9. Камни — в Булгакова
9. Камни — в Булгакова
В 1991 году, делая утреннюю пробежку на берегу Днепра в тенистом киевском парке, я ошеломленно остановился. На скульптурной композиции, посвященной дружбе украинского и русского народов, огромными черными буквами было намазюкано: «Жиды тай москали геть з Украины!»
Это было бы мерзко в любое утро, но в то утро — пятидесятилетия массового убийства десятков тысяч евреев в Бабьем Яре — это было особенно отвратительно.
В тот же день работники дома-музея Булгакова рассказали мне, что ночью им выбили окна камнями.
— Кто? — подавленно спросил я.
— Они не представились…
— Почему они выбили окна?
— Не могут простить Булгакову того, что он описал петлюровские погромы.
Правда, петлюровцы на фоне своих жертв сами себя все-таки не фотографировали…

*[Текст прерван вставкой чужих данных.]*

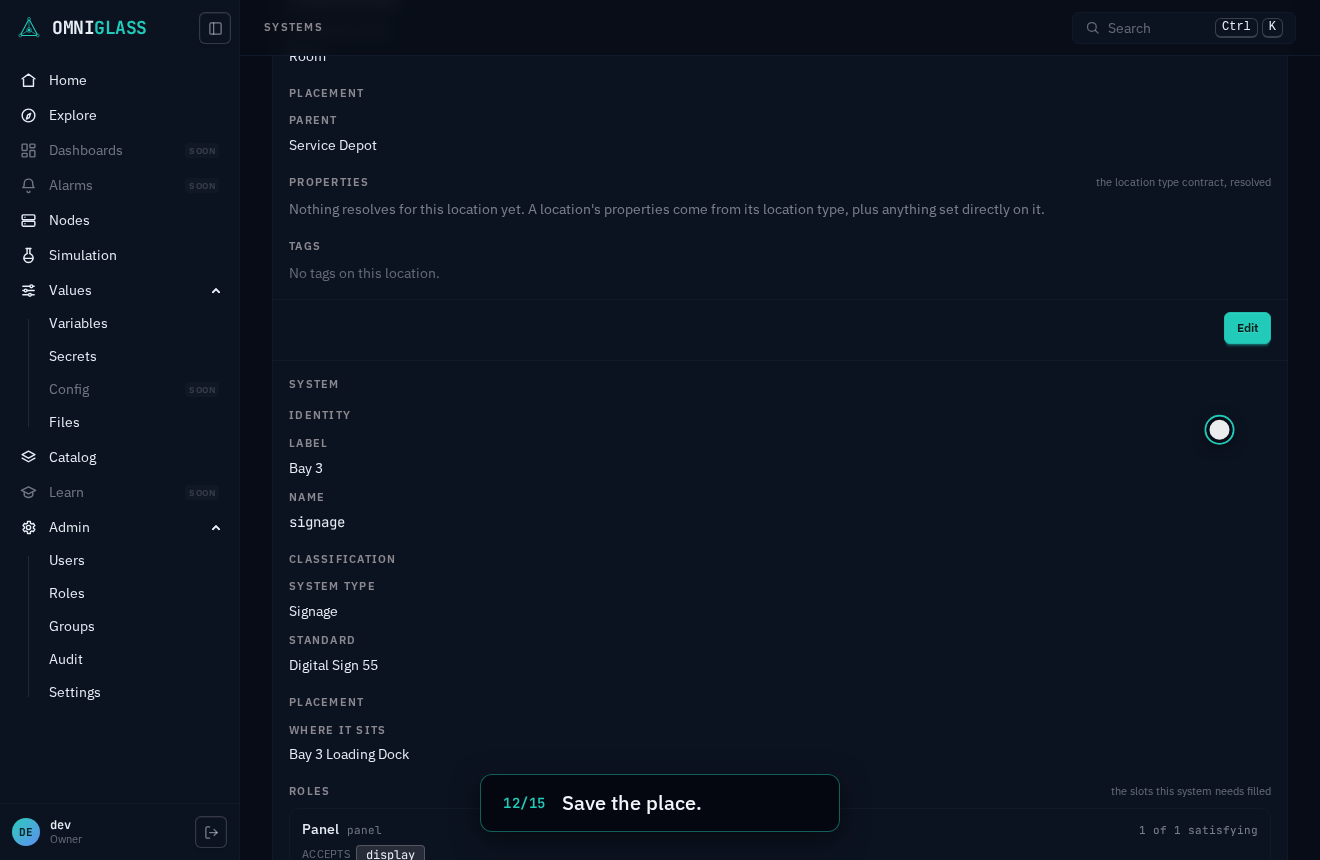Click the Edit button
The height and width of the screenshot is (860, 1320).
pos(1247,328)
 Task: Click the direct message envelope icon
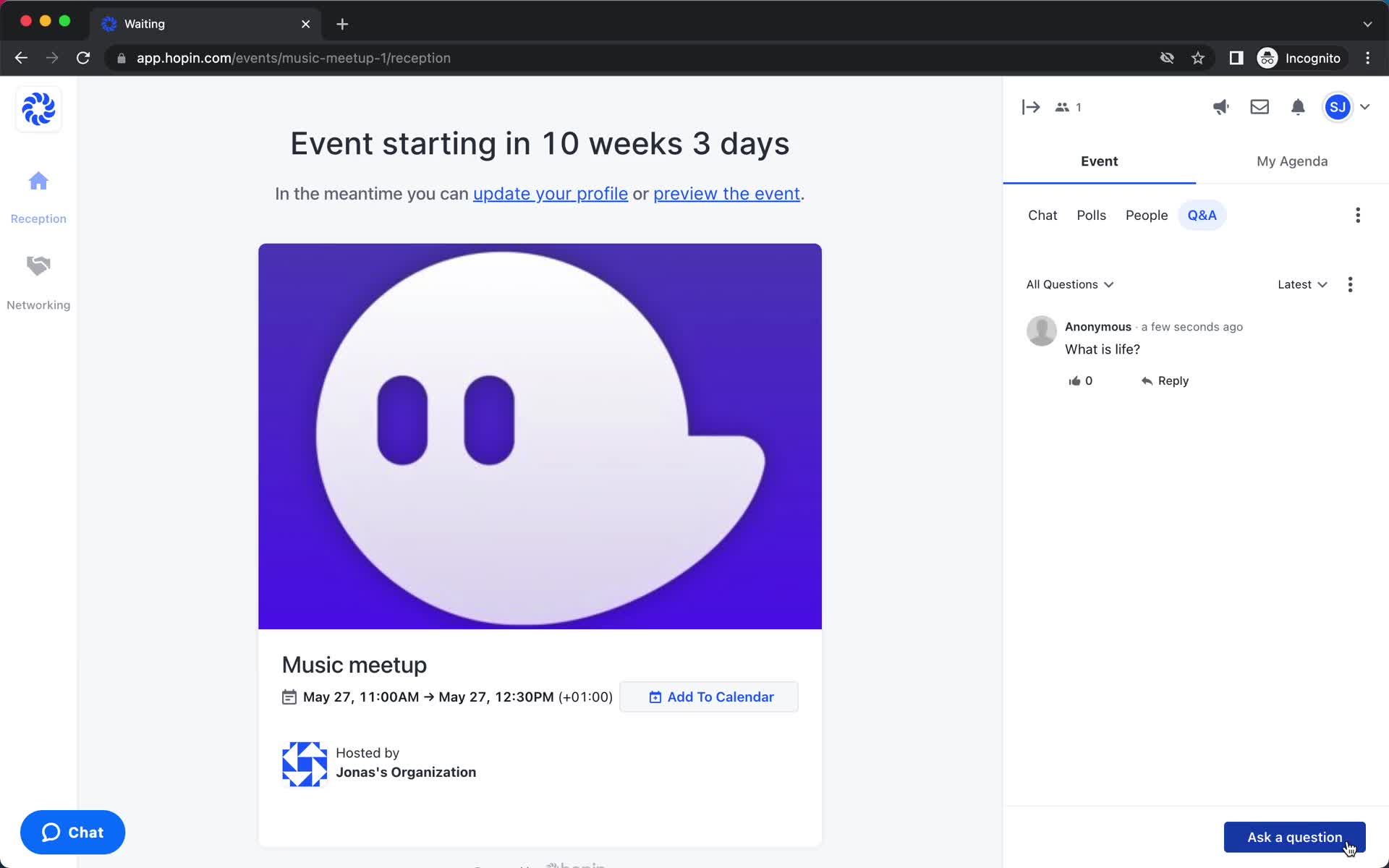click(x=1259, y=107)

По всему Крещатику стояли разоблачительные стенды с фотографиями нацистского зверства, сделанными самодовольными палачами, — понурые толпы детей, женщин, стариков, сгоняемые к их общей могиле, белые горы тел, сверкающие сапоги убийц у края оврага.
Но даже такое прямое напоминание о том, что произошло здесь в сорок первом году, не остановило осквернителей.
Украинские власти лишь через 30 лет наконец-то соизволили заметить существование Тринадцатой симфонии Шостаковича, чьей первой частью был реквием жертвам Бабьего Яра, и скрепя сердце вынуждены были пригласить меня на ее исполнение. Ведь многие годы я мог выступать даже во франкистской Испании, даже в салазаровской Португалии, но только не в стольном граде Киеве, где у моей поэзии было столько верных друзей.
Ведь не случайно и депутатом я был выбран именно на Украине.
Но не удалось отделаться от памяти человечества громоздким бесчувственным монументом в Бабьем Яре, на котором застенчиво не была упомянута национальность большинства убитых.
«Заиграть» пятидесятилетие трагедии, ставшей всемирно известной благодаря именно Тринадцатой симфонии, было уже невозможно, а без нее отмечать горестную годовщину было как-то неприлично. Пришлось пригласить и меня.
Придя к Бабьему Яру, я, к своему удивлению, увидел огромный щит с двумя цитатами: одна — из моего стихотворения, а рядом, другая, — тоже о Бабьем Яре, подписанная поэтом Дмитром Павлычко.
Он написал это стихотворение к такому же заказному опусу, сочиненному местным композитором, когда это перестало быть опасным.
Но соревноваться с Шостаковичем была задача непосильная. Прослушав Тринадцатую симфонию и лишь самое начало следующего музыкального номера, многие киевляне и гости начали потихоньку уходить.
А на банкете после концерта царила биржевая — лоббистская атмосфера: обменивались визитными карточками, договаривались о сделках.
Боже мой, на человеческой трагедии стали делать бизнес. Но разве так не бывало в истории?